Dawn had an abortion performed at National Abortion Federation member facility Eastern Women’s Center August 2, 1991.

She was attended at Eastern by Orrin Moore, Aurel Calalb, Elena Raftopol, Adel Abadir, Linda Wissbrun and/or Reena Rang. While at Eastern, Dawn went into cardiorespiratory arrest.

The suit said that Easterns staff failed to adequately respond to “the precipitous drop in Plaintiff’s blood pressure, cardiac arrhythmia leading to cardiac arrest and cessation of respiration.”

Dawn was transported to a hospital by ambulance, where staff tried to resuscitate Dawn to no avail. She died August 3.

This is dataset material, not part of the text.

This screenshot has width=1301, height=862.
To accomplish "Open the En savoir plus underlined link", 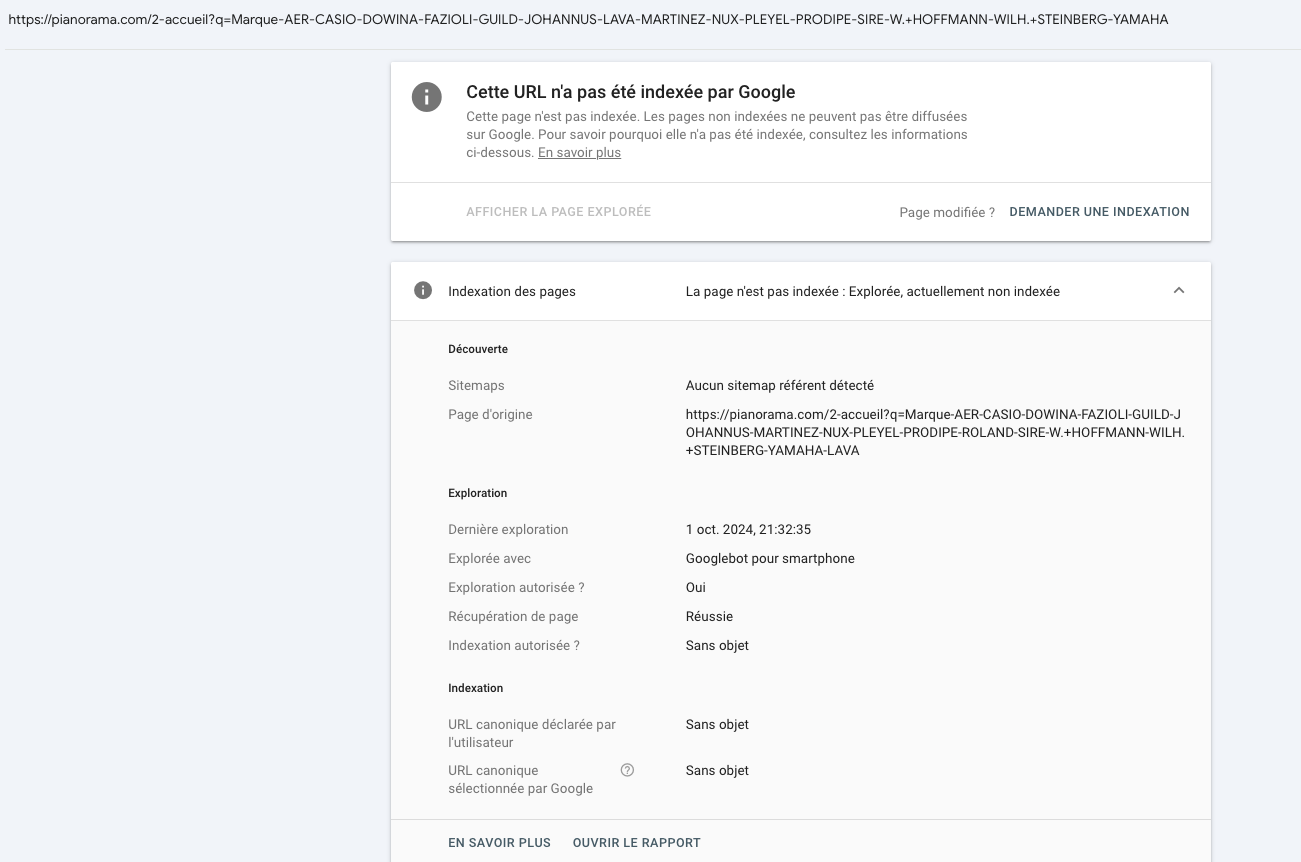I will tap(579, 153).
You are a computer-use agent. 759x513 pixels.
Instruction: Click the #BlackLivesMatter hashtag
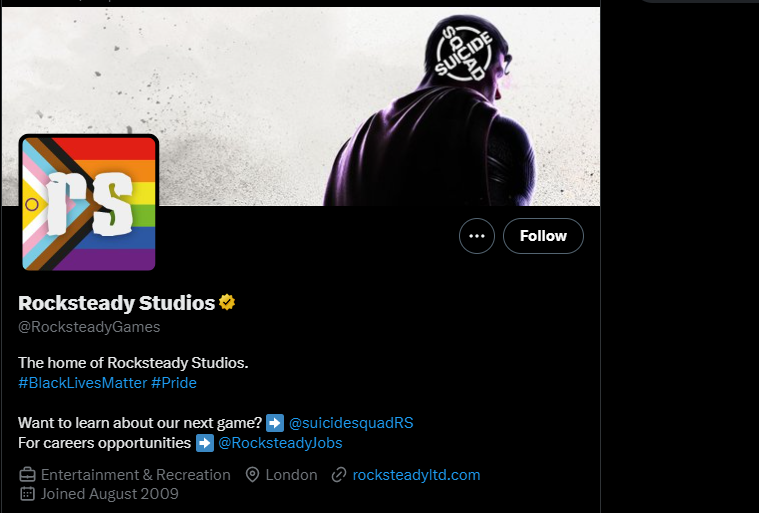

The suit contended that the following shortcomings at Eastern caused Dawn’s death:

* carelessness in hiring staff
* negligent supervising of staff
* lack of emergency protocol and staff skilled in treating emergencies
* lack of adequate equipment
* failure to maintain equipment appropriately
* failure to administer timely and properly dosed medications
* failure to convey to Dawn the risks of anesthesia
* failure to adequately evaluate Dawn’s condition via exam and medical history prior to anesthesia
* failure to allow sufficient time to administer anesthesia and perform the abortion in a safe and careful manner
* inadequate staff training
* failure to adequately monitor anesthesia
* failure to accurately chart and record observations and responses
* failure to anticipate potential complications

The suit further contended that “no reasonable person would have undergone the procedures which were performed upon the decedent plaintiff if the level of skills and ability of staff and other medical personnel, together with the amount, kind and condition of equipment on the premises had been disclosed to decedent plaintiff.”